Live Video Stream on a Node.js Server

joshy.poo picture joshy.poo · Mar 15, 2017 · Viewed 44.5k times · Source

I have been researching this a lot but am frustrated as I feel like the solution should be simple though I know wont be. Ideally i'd just want to use node to host the server, webrtc getusermedia to get the live stream on the local client and use something like socket.io to send the stream to the server and then the server would broadcast the stream to the remote client; as if it was a simple messaging chat app.

Just thinking about this some more it seems as an approach this simple would be impossible because a live video requires continuous large amounts of data to be sent, which does not equate to sending a single message or even file after an event (send button pressed).

Maybe I am wrong however, can a live video stream app follow the same structure of a node/socket.io messenger app? Would you send the media object returned from getUserMedia, the blob, some binary data some how (I've tried all of these but perhaps not correctly).

The ideal goal would be an app that uses as little extra fluff as necessary, as little npm installs, as little extra javascript libraries, or little worrying about encoding/decoding or whatever the hell ICE or STUN are. Is there any way this is possible or am I asking for too much?

Ideal Client

    var socket = io();
    var local = document.getElementById("local_video");
    var remote = document.getElementById("remote_video");

    // display local video
    navigator.mediaDevices.getUserMedia({video: true, audio: true}).then(function(stream) {
      local.src = window.URL.createObjectURL(stream);
      socket.emit("stream", stream);
    }).catch(function(err){console.log(err);});

    // displays remote video
    socket.on("stream", function(stream){
      remote.src = window.URL.createObjectURL(stream);

    });

Ideal Server

var app = require("express")();
var http = require("http").Server(app);
var fs = require("fs");
var io = require("socket.io")(http);

app.get('/', onRequest);
http.listen(process.env.PORT || 3000, function() {
    console.log('server started');
})

//404 response
function send404(response) {
    response.writeHead(404, {"Content-Type" : "text/plain"});
    response.write("Error 404: Page not found");
    response.end();
}

function onRequest(request, response) {
  if(request.method == 'GET' && request.url == '/') {
    response.writeHead(200, {"Content-Type" : "text/html"});
    fs.createReadStream("./index.html").pipe(response);
  } else {
    send404(response);
  }
}

io.on('connection', function(socket) {
  console.log("a user connected");
  socket.on('stream', function(stream) {
    socket.broadcast.emit("stream", stream);
  });
  socket.on('disconnect', function () {
    console.log("user disconnected");
  });
});

This is the broken app in action : https://nodejs-videochat.herokuapp.com/

This is the broken code on github: https://github.com/joshydotpoo/nodejs-videochat

Answer

Gaurav Chaudhary picture Gaurav Chaudhary · Mar 15, 2017

Try to be clear and specific. First, you are not using WebRTC here. getUserMedia() is a part of navigator WebAPI which you are using to get media stream from the camera.

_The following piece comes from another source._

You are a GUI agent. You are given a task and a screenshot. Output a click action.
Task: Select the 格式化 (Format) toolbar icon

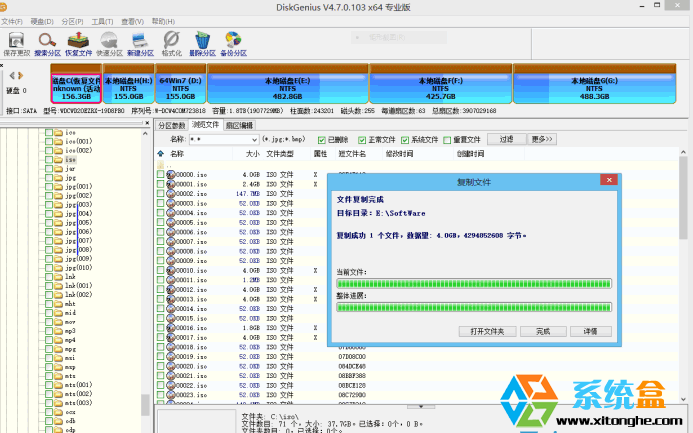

Using WebRTC means you are using ICE and STUN/TURN servers for the purpose of signaling. You will use your host server(Node) for specifying ICE configuration, identify each user and provide a way to call each other.

If you want to stream it through your host, probably you should stream it in chunks and set up your own signaling infrastructure. You can use Stream API with socket io to stream data in chunks(packets). See here Stream API(socket.io)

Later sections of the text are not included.